Zu den Ersten rechne ich die vielen Reisenden, die ohne einen sicheren Begriff von dem Aussehen und den Verhältnissen unserer südlichen Halbkugel den Kurs gen Süden lenkten – komme, was da kommen mag! Mit diesen werde ich mich nur flüchtig beschäftigen, um der anderen Gruppe um so mehr Platz einräumen zu können, nämlich den eigentlichen antarktischen Reisenden, die, mit dem Aussehen des Erdballs vertraut, ihren Kurs über das große Weltmeer nahmen und südwärts fuhren, um das antarktische Ungeheuer – falls es das Glück wollte – mitten ins Herz zu treffen.

Mit Dank und Bewunderung wird man sich immer der ersten Seefahrer erinnern, die mit ihren bescheidenen Seglern in Sturm und Nebel hineinsteuerten und unsere Kenntnis über die Eisländer im Süden erweiterten. Es waren mutige Männer!

Der Anfang war sehr bescheiden, aber allmählich wurde doch viel gewonnen.

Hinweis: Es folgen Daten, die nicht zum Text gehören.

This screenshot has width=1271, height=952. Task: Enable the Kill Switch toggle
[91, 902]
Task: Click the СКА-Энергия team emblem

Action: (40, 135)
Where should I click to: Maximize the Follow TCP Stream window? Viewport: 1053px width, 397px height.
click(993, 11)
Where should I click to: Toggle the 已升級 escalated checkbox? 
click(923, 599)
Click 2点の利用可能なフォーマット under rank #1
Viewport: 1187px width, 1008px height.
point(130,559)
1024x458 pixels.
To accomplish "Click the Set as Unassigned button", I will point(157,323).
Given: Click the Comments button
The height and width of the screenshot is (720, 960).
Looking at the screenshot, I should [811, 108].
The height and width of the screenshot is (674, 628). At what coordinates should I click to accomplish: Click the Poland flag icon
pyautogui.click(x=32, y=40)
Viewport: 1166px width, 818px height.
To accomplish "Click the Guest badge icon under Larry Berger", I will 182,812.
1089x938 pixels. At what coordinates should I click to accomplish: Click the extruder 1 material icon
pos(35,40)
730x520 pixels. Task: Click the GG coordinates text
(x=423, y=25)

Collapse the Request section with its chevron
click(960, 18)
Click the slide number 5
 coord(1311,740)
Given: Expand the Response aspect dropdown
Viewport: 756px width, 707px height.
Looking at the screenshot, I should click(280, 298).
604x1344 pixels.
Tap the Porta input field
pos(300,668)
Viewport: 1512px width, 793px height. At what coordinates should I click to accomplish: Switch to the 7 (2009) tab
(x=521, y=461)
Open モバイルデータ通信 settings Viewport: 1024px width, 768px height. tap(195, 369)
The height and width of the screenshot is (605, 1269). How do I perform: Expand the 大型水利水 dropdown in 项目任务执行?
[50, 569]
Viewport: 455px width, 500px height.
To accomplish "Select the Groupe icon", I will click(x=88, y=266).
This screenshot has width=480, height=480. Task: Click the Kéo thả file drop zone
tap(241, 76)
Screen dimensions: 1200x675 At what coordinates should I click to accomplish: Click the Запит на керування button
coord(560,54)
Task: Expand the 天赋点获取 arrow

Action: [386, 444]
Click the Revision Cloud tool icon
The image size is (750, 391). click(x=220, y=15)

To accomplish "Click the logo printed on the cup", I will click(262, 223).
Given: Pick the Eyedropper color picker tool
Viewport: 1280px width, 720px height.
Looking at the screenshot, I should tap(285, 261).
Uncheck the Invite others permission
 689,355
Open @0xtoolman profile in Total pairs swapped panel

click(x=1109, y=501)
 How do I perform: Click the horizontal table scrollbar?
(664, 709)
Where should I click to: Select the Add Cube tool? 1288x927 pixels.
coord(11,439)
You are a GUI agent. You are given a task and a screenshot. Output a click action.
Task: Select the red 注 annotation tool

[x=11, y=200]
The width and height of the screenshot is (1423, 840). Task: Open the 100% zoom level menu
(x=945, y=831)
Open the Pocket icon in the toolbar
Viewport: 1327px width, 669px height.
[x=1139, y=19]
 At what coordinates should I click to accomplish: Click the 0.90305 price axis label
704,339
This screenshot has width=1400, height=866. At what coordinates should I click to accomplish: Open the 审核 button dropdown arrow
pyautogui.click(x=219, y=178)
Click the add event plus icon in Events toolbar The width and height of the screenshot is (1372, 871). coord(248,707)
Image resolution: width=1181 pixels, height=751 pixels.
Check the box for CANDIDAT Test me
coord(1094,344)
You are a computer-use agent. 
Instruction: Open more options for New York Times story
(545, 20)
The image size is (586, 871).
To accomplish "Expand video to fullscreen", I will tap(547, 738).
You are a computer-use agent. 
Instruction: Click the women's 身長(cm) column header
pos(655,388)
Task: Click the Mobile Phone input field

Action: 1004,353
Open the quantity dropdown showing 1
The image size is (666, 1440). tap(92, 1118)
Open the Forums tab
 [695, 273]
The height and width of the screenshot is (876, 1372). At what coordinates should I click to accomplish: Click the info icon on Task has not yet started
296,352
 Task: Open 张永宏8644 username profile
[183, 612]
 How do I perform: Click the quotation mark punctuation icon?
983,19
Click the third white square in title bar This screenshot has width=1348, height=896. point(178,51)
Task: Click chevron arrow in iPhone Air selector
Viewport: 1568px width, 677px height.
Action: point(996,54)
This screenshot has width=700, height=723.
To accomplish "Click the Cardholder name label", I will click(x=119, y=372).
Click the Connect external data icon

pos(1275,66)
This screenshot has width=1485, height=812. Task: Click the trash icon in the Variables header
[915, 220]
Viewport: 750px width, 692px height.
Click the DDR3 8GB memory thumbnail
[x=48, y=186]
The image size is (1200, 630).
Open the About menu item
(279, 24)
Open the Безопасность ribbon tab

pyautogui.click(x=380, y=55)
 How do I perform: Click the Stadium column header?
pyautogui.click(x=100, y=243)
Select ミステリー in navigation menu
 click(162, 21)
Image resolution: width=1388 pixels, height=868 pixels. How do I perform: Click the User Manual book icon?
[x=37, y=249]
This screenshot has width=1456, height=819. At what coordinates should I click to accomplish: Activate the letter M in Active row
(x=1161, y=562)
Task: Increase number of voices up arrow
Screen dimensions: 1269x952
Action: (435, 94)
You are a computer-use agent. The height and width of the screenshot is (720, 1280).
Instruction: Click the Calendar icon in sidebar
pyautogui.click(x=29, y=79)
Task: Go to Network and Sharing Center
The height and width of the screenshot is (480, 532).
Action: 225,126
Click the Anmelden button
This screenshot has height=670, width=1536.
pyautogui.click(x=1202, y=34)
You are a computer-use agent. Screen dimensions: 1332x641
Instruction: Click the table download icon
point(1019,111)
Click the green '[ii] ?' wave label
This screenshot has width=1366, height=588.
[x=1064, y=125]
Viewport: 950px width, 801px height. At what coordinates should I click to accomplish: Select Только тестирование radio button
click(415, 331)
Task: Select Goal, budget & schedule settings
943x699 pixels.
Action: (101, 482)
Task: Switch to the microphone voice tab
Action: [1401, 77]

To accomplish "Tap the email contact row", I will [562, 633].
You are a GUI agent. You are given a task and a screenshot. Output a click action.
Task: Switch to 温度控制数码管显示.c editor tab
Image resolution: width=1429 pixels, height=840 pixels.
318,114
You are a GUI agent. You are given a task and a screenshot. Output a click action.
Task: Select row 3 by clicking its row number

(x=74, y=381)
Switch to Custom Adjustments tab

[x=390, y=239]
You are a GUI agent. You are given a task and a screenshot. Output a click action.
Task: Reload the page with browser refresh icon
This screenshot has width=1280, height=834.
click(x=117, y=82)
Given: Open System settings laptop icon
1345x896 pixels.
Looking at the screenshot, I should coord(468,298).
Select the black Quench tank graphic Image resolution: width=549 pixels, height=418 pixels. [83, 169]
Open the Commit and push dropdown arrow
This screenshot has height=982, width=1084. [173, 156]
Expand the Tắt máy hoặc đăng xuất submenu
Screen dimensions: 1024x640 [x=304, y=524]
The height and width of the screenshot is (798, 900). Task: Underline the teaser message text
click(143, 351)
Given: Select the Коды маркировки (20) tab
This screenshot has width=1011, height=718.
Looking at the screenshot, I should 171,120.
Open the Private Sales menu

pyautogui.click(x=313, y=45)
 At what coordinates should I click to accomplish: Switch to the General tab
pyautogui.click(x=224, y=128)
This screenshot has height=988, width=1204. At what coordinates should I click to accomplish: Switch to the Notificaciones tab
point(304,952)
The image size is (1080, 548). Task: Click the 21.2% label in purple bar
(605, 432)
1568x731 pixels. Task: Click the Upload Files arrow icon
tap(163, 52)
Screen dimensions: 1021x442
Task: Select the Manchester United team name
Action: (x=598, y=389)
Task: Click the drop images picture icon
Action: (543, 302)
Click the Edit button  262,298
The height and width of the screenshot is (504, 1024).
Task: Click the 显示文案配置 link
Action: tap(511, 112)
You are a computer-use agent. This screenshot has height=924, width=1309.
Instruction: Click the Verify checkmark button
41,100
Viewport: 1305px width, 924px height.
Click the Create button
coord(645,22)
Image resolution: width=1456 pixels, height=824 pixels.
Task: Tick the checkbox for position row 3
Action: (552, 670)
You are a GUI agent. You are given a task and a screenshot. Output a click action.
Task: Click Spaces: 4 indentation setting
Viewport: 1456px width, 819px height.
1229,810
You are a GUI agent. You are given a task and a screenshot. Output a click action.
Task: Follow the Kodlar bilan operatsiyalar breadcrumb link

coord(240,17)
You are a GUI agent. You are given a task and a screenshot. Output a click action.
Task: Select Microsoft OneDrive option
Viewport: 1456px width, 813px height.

Eine Länderstrecke nach der anderen wurde entdeckt und der menschlichen Macht unterworfen. – Die Kenntnis von dem Aussehen unseres Erdballs wurde immer größer und nahm festere Formen an, und wir sind diesen ersten Entdeckern für alle Zeiten großen Dank schuldig.

Heinrich, Prinz von Portugal, verdient in erster Linie als Bahnbrecher auf dem Gebiet der allerersten Polarforschung genannt zu werden. Ein ums andere Mal hatte er seine gut geschulten tüchtigen Seeleute auf Entdeckungsreisen ausgeschickt. Seiner unermüdlichen Arbeit verdankt man die erste Kreuzung des Äquators. Diese fand ungefähr ums Jahr 1470 – zehn Jahre nach seinem Tod statt.

Durch Bartholomäus Diaz kam die Welt in der Kenntnis der südlichen Gegenden um einen großen Schritt vorwärts. Er fuhr im Jahr 1487 von Lissabon ab und erreichte die Algoa-Bai in Südafrika. Zweifellos kam dieser furchtlose Seemann auf seiner Reise über den 40. Grad südlicher Breite hinaus – das war ein tüchtiger Sprung in der Richtung der antarktischen Gegenden.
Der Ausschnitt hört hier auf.